DISCURSO SOBRE EL ESTADO DE LA UNIÓN

Obama propone la mayor congelación del gasto desde tiempos de Eisenhower

  • Apela a la épica de la carrera espacial contra la URSS para que China no arrebate a Estados Unidos la hegemonía mundial
  • La economía y la lucha contar el paro centrarán la parte final de su legislatura

Rubén de Vicente

"Hace medio siglo, cuando los soviéticos se nos adelantaron en el espacio con el lanzamiento de un satélite llamado Sputnik¸ no teníamos ni idea de cómo íbamos a llegar antes que ellos a la Luna". El presidente de Estados Unidos Barack Obama ha pedido en su Discurso sobre el Estado de la Unión que regrese ese espítiru de la carrera espacial contra la URSS en plena Guerra Fría.

Ahora ha de revivir mirando más abajo que la órbita, en la tierra, donde Washington ha de pugnar con China, cuya economía le pisa cada vez más de cerca los talones en su ascenso hacia la hegemonía mundial.

Un lustro de congelación

Con el ejemplo de los esfuerzos de Neil Amstrong y compañía para adelantar a los rusos Obama ha arengado a su país en su Discurso sobre el Estado de la Unión. Para que esta vez el cohete no acabe estrellado y pueda repetir mandato, sabe que en lo que le queda de legislatura ha de salvaguardar su economía.

"Por eso, esta noche, propongo que, a partir de este año, congelemos el gasto interno anual durante los cinco próximos años", ha anunciado, "eso reduciría el déficit en más de 400.000 millones de dólares durante los próximos 10 años y recortaría el gasto proporcional de nuestra economía, al nivel más bajo desde que Dwight Eisenhower fue presidente (1953-61) ".

Boehner, ejemplo del sueño americano

Además de apretar un agujero más en el cinturón, ha priorizado las comunicaciones como la llegada del tren de alta velocidad y ha tendido la mano a grandes acuerdos con los republicanos. Esta ha sido la primera vez que ha tenido a uno de ellos, John Boehner, a su espalda en el estrado como presidente de la Cámara, cuya trayectoria ha alabado en su intervención.
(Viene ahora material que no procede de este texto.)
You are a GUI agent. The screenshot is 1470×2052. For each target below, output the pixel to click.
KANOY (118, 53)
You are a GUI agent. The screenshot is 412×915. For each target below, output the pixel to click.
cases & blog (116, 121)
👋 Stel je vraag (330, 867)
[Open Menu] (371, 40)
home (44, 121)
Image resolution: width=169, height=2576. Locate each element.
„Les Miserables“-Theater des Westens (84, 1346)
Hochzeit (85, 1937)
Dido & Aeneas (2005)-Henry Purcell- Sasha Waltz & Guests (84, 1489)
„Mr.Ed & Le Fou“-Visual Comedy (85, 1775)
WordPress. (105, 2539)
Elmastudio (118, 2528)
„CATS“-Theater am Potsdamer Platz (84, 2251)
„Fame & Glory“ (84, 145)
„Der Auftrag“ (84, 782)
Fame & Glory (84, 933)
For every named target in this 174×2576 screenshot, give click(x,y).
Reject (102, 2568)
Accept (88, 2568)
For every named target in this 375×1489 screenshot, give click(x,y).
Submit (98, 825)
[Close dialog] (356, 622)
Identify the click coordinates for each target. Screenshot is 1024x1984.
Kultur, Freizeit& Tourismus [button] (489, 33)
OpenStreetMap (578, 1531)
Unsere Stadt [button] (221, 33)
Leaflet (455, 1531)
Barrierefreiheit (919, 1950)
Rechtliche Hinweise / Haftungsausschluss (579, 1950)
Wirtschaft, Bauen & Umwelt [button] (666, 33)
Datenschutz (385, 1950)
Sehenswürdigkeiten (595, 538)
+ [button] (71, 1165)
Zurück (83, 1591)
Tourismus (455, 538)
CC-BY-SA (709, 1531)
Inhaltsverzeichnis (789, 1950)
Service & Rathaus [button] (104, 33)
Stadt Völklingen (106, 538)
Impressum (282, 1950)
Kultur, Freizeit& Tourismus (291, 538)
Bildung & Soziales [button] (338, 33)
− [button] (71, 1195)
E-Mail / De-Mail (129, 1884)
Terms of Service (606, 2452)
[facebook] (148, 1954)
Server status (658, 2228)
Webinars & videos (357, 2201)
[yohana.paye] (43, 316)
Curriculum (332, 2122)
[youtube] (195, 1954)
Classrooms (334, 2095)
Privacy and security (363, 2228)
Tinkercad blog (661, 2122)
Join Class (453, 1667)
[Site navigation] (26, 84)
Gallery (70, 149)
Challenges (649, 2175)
"El sueño es que alguien que comenzó limpiando el suelo en el bar de su padre en Cincinnati pueda presidir el Congreo de la mayor nación de la Tierra", ha asegurado Obama con un aura de patriotismo que también ha centrado la parte final de su alocución."Por muy polémica, frustrante y caótica que pueda ser a veces nuestra democracia, sé que no hay aquí una sola persona que estuviera dispuesta a cambiarse por ningún otro país del mundo".

Ese patriotismo habrá de servir a Obama para aunar esfuerzos de propios y extraños tras el batacazo electoral que sufrió en las legislativas de noviembre y que le obliga a pactar buena parte de sus medidas con el Partido Republicano. Con ellos ha de levantar la economía y sobre todo conseguir reducir el desempleo, que ronda el diez por ciento de la población, si quiere repetir mandato en la Casa Blanca tras los comicios de 2012.